Tuesday, March 16, 2010

Top Ten Battles Royale

In no particular order, due to lack of time:

1. It's 11:05PM and I start crying and announce that it's because Chris doesn't love Mackenzie. I do this several nights in a row and our first marital rule is established. The "Amy isn't allowed to talk after 11pm" rule. It still stands.

2. Chris got drunk at MY company Christmas party at MY bosses house and spent the entire time hitting on MY bosses wife. Classyyyy. Then spent the next day denying that he was drunk and that he hit on her. This was pretty much a routine for awhile.

3. I'm SURE I've blogged this one before, but it's one of my all time favs. Chris's friend, Brian, had a girlfriend. His girlfriend was asian. His girlfriend was a semi-retired stripper"dancer". His girlfriend was also a hairdresser out of their home. She was Chris's hairdresser. Then, one day, we stopped by Brian's work to say hello. Brian asked me if Chris had mentioned "the show" he had gotten during his haircut, when she showed him the recent surgical enhancements she had gotten done. Brian saw my face, realized right away that Chris had NOT told me, said Oops, and we drove off. I never said a word. Chris never said a word. The next day we went to Costco and bought a set of clippers and I started cutting his hair. You know it's a good fight when no words are needed.

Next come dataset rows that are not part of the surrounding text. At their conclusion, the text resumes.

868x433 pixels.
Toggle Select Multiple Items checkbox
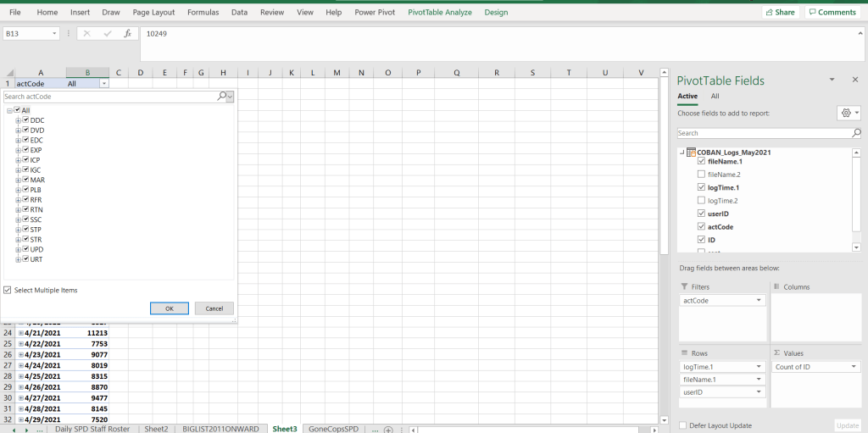(x=8, y=290)
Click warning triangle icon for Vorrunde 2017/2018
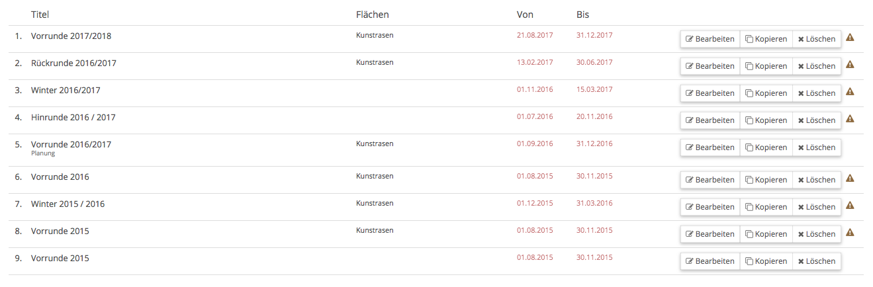Viewport: 873px width, 287px height. 850,38
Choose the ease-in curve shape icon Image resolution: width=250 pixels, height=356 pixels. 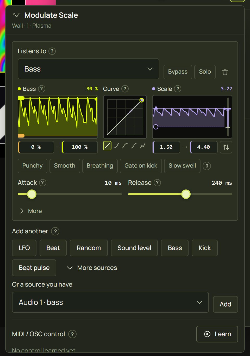coord(116,146)
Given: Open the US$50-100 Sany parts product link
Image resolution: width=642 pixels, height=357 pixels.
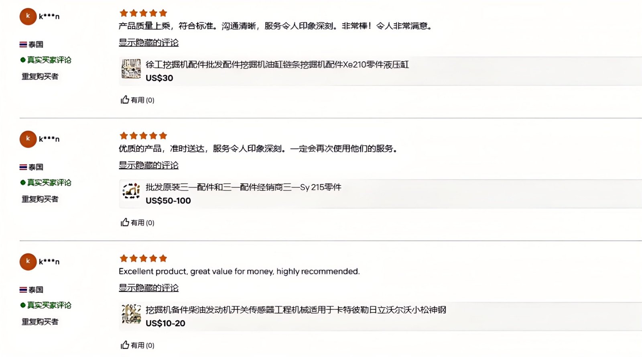Looking at the screenshot, I should [244, 187].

4. Um, do I spill ALL my secrets on here? Cuz here's another repeat goody. I was post-partum and my in-laws were here to meet the baby. I wasn't doing great "emotionally". Chris got all freaky weird about his mom being here and me not being happy and thought she was going to take it personally. She and John went to Red Robin to get dinner for us one night and after they handed me my Teriyaki Chicken Burger, Chris whispered to me that I needed to smile more. I threw the burger at him, cursed at him, and ran upstairs crying. It was an ugly night.

5. I'm going to have to wrap this up with number 5, or I'm going to be in the middle of number 6, if you know what I mean...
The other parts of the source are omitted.